Dopo il fallito colpo di Stato in Turchia, Erdoğan ha avuto modo di imprimere una forte accelerata al processo di epurazione dei kemalisti, tradizionalmente molto presenti nella magistratura e nelle forze armate, e della fronda legata al predicatore-teologo Fetullah Gülen, che vive tuttora in Pennsylvania nonostante le richieste di estradizione presentate a Washington da Ankara. A diversi mesi di distanza, ritiene possibile azzardare un’ipotesi circa i mandanti del fallito (e strampalato) tentativo di golpe? Ritiene che Washington abbia avuto un ruolo?
Non credo che Washington abbia svolto un ruolo fondamentale ed è possibile che non abbia nemmeno ricevuto preallarmi. I gulenisti sono certamente implicati ma non è emerso nessun nome di alto livello riconducibile alla loro setta. Erdoğan aveva cattivi rapporti con i militari e il golpe è stato indubbiamente una conseguenza diretta di ciò. Gli alti gradi dell’esercito hanno condannato il tentativo di colpo di Stato fin dai primi istanti. Credo anche che Erdoğan fosse a conoscenza delle intenzioni dei golpisti da diversi mesi, anche se la tempistica sembra averlo chiaramente preso alla sprovvista.
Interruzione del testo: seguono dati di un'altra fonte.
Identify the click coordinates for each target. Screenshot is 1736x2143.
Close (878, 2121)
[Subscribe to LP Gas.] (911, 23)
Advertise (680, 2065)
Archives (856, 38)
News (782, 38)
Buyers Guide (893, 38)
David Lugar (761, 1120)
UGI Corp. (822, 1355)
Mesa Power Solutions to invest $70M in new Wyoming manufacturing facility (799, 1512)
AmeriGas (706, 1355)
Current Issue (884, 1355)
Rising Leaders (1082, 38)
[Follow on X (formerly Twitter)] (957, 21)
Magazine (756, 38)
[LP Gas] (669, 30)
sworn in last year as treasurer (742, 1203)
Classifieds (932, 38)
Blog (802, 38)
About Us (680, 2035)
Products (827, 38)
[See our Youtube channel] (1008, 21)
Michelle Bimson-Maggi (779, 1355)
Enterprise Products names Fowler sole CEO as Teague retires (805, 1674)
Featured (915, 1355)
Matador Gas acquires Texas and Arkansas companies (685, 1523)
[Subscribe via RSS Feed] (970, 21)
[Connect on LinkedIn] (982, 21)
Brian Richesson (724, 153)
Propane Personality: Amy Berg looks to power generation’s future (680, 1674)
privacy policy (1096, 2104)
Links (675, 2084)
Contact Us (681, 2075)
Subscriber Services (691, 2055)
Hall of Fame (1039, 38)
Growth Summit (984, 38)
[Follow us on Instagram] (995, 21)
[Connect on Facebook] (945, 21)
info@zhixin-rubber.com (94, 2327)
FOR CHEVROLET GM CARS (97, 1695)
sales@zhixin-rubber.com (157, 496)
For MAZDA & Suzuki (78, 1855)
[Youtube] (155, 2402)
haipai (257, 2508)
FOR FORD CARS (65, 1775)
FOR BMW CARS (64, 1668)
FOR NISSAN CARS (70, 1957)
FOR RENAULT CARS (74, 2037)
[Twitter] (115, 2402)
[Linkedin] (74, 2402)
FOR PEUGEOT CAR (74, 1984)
Ora sta palesemente approfittando del fallito putsch militare per trasformare la Turchia in uno Stato a partito unico dominato da una sola persona: egli stesso. Si tratta di un megalomane.
Nonostante non corra buon sangue tra Obama e Netanyahu, gli Stati Uniti hanno recentemente concesso a Israele 38 miliardi di dollari di finanziamenti in dieci anni vincolati all’acquisto di armamenti di fabbricazione statunitense. Ritiene che esista un nesso tra questa intesa e l’accordo sul nucleare iraniano? Crede che l’esito delle elezioni negli Stati Uniti sia destinato a produrre ripercussioni considerevoli sul ‘rapporto speciale’ tra Washington e Tel Aviv?
Israele continuerà a trarre beneficio dalla ‘generosità’ statunitense a prescindere da cui sarà eletto, per via dell’enorme influenza che lo Stato ebraico esercita sul Congresso e sui media. Hillary Clinton, il cui finanziatore chiave e Haim Saban, sarà completamente asservita agli interessi israeliani. Trump potrebbe esserlo molto meno, ma continuerebbe in ogni caso a sostenere fortemente Israele.